Here is a Swift 2.0 Answer
func lastIndexOf(s: String) -> Int? {
if let r: Range<Index> = self.rangeOfString(s, options: .BackwardsSearch) {
return self.startIndex.distanceTo(r.startIndex)
}
return Optional<Int>()
}
Tests
func testStringLastIndexOf() {
let lastIndex = "0|2|45|7|9".lastIndexOf("|")
XCTAssertEqual(lastIndex, 8)
}
func testStringLastIndexOfNotFound() {
let lastIndex = "0123456789".lastIndexOf("|")
XCTAssertEqual(lastIndex, nil);
}
You can use strrchr in Swift
import Darwin
let str = "4|0|66|5|0|3259744|6352141|1|3259744"

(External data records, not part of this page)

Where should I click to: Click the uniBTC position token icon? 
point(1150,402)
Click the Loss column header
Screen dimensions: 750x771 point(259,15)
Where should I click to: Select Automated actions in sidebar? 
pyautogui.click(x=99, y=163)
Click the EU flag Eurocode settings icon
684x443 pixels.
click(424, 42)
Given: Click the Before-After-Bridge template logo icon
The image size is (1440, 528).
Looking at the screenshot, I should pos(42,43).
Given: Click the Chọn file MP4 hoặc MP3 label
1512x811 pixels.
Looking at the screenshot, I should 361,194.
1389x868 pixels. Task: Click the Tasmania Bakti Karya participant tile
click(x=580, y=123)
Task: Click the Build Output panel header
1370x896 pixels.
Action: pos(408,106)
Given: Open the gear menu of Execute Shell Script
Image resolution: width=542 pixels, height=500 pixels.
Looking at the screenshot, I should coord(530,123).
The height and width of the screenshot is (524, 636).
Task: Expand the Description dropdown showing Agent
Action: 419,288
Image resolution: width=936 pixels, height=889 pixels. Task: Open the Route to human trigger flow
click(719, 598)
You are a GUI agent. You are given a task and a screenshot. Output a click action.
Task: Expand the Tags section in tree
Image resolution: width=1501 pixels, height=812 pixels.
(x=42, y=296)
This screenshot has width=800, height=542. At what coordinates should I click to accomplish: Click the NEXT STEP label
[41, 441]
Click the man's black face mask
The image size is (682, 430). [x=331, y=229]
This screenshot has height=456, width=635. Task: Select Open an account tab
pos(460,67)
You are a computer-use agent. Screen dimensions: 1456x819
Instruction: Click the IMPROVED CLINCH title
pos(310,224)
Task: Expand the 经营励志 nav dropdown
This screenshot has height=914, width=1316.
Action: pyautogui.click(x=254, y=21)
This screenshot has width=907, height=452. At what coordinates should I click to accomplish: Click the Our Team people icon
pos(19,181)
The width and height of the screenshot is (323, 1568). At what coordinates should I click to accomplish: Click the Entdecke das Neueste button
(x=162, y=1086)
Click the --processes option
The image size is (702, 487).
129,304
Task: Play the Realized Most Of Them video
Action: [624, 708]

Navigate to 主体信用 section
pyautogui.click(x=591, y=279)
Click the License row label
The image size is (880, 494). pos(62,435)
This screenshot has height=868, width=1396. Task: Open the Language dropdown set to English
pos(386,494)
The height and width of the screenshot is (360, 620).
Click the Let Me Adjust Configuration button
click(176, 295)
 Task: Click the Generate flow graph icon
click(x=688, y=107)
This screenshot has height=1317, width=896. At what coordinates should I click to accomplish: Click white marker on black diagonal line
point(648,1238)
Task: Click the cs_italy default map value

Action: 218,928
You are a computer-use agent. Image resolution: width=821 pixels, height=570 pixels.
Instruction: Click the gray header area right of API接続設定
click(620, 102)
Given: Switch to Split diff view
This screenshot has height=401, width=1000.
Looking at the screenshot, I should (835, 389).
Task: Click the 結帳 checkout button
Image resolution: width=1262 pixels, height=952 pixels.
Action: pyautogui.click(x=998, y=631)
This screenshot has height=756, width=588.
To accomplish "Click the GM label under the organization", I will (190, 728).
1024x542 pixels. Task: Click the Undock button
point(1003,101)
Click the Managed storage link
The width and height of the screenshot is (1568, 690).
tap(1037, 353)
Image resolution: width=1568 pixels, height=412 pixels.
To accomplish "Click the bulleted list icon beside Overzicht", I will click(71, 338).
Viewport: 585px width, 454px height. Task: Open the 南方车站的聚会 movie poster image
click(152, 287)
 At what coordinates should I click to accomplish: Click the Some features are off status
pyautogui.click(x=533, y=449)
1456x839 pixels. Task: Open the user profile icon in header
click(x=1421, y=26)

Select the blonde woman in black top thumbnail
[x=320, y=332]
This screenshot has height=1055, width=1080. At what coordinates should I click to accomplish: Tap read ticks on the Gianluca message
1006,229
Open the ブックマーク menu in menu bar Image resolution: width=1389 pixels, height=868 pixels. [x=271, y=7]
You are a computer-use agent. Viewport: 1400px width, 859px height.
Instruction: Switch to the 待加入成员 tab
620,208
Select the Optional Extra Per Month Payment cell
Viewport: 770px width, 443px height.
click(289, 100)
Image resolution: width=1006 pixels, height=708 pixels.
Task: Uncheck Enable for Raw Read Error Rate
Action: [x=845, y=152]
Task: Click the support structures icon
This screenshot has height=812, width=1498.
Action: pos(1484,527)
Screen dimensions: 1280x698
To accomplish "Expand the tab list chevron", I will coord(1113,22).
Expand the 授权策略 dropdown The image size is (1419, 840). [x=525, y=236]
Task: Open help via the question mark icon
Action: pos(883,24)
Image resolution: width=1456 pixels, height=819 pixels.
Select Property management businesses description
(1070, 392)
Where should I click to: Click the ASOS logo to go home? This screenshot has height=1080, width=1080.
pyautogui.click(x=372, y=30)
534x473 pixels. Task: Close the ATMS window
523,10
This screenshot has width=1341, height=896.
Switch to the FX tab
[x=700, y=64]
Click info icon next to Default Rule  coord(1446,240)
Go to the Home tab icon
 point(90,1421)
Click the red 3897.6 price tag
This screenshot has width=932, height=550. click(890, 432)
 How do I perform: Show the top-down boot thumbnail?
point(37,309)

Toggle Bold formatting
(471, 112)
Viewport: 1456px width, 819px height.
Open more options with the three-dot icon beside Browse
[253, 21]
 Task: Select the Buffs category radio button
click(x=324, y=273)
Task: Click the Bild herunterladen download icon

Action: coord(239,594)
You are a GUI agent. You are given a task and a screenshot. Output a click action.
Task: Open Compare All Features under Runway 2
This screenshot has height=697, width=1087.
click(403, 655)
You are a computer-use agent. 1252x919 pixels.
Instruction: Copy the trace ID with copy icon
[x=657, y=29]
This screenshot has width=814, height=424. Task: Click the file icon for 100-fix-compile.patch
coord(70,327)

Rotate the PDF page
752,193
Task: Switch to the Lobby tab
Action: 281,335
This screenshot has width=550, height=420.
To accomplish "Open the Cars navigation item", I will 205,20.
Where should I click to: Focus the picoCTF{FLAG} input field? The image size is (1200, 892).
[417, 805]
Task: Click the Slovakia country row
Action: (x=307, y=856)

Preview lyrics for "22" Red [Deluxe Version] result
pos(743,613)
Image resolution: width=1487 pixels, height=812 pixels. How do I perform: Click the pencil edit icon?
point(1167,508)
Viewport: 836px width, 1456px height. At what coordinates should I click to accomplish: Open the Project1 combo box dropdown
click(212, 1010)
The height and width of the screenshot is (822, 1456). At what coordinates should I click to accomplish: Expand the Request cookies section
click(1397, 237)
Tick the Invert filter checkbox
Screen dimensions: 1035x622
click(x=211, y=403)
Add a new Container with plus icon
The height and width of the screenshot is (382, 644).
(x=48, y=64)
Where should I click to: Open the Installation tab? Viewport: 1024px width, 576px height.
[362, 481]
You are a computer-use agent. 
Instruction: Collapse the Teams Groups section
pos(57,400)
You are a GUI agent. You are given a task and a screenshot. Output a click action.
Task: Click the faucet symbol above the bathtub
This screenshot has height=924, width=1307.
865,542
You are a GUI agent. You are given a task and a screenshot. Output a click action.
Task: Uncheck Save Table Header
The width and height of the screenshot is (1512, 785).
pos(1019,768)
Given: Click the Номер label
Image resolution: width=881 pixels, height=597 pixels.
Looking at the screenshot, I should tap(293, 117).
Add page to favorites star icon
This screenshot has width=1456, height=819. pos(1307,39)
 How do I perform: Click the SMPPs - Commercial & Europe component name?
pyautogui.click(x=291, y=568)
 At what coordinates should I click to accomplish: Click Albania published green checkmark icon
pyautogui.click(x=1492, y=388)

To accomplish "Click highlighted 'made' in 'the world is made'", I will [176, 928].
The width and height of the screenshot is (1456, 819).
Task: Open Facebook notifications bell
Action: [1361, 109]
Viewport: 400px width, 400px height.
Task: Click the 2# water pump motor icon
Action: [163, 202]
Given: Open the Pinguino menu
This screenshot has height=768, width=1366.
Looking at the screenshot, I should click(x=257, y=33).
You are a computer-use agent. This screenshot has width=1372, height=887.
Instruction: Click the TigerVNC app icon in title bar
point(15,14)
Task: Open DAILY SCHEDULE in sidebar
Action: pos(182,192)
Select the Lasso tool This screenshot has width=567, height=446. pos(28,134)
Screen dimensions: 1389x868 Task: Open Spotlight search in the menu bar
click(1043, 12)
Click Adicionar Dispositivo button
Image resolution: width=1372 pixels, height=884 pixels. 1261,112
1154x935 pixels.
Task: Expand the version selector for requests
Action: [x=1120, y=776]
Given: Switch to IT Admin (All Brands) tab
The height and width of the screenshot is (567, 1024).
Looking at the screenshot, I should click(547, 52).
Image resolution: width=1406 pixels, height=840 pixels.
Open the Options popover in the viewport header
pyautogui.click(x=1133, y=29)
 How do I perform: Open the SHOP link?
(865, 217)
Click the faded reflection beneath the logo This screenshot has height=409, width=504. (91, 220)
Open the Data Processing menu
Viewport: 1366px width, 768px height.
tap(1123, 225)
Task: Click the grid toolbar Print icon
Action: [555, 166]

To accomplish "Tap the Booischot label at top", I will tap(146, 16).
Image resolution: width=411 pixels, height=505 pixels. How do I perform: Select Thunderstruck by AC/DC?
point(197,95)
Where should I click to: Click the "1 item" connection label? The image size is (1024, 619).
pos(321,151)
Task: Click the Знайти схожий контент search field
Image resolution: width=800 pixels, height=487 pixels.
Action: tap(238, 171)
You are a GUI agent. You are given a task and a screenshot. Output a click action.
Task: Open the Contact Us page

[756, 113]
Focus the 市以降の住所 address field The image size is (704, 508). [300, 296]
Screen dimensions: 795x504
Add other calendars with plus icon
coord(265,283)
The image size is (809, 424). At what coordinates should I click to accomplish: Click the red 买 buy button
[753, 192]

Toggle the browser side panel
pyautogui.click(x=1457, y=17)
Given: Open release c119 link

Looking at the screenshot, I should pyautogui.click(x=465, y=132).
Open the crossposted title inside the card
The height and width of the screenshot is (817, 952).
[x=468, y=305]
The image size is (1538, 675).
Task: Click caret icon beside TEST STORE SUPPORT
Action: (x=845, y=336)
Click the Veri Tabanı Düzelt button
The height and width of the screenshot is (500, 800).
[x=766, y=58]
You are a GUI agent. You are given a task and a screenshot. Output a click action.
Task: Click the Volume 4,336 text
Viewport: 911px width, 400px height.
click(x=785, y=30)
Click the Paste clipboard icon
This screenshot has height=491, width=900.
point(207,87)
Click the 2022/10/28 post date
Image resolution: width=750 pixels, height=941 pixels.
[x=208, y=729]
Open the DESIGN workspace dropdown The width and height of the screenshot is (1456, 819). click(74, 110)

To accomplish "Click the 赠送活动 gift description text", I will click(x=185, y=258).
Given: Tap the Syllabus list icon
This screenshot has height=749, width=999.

func stringLastIndexOf(src:String, target:UnicodeScalar) -> Int? {
let c = Int32(bitPattern: target.value)
return src.withCString { s -> Int? in
let pos = strrchr(s, c)
return pos != nil ? pos - s : nil
}
}
stringLastIndexOf(str, "|") // -> {Some 28}
stringLastIndexOf(str, ",") // -> nil
You can use Objective C files in a Swift project; in these you can use plain C code and make a function which uses strrchr. Then you can call this from Swift.
If you do this in order to get all substring delimited by "|", you might test this approach:
import Foundation
let s = "4|0|66|5|0|3259744|6352141|1|3259744|WSMxt208L54yZ5irtHC3|..."
let a = s.componentsSeparatedByString("|")
The built in functions are sometimes very fast and you may be getting the required performance even by using String.
If you really need to get only the position of the last "|", you could work with utf16 representation, where advancing over the characters should be faster.
I think this should work:
let utf16String = s.utf16
var i = s.utf16Count - 1
while i >= 0 {
if utf16String[i] == 124 {
break
}
i--
}
println(i)
If the characters are guaranteed as single byte, the data is huge and performance is critical then it may be worth converting to an array of bytes (UInt8) and perform the operations directly on them. You can then convert the part that you need back to a String.
Also note that Optimised builds may be much faster than Debug builds so you should do any performance testing with the optimiser on. It may also be worth checking that the optimised versions are too slow at the moment.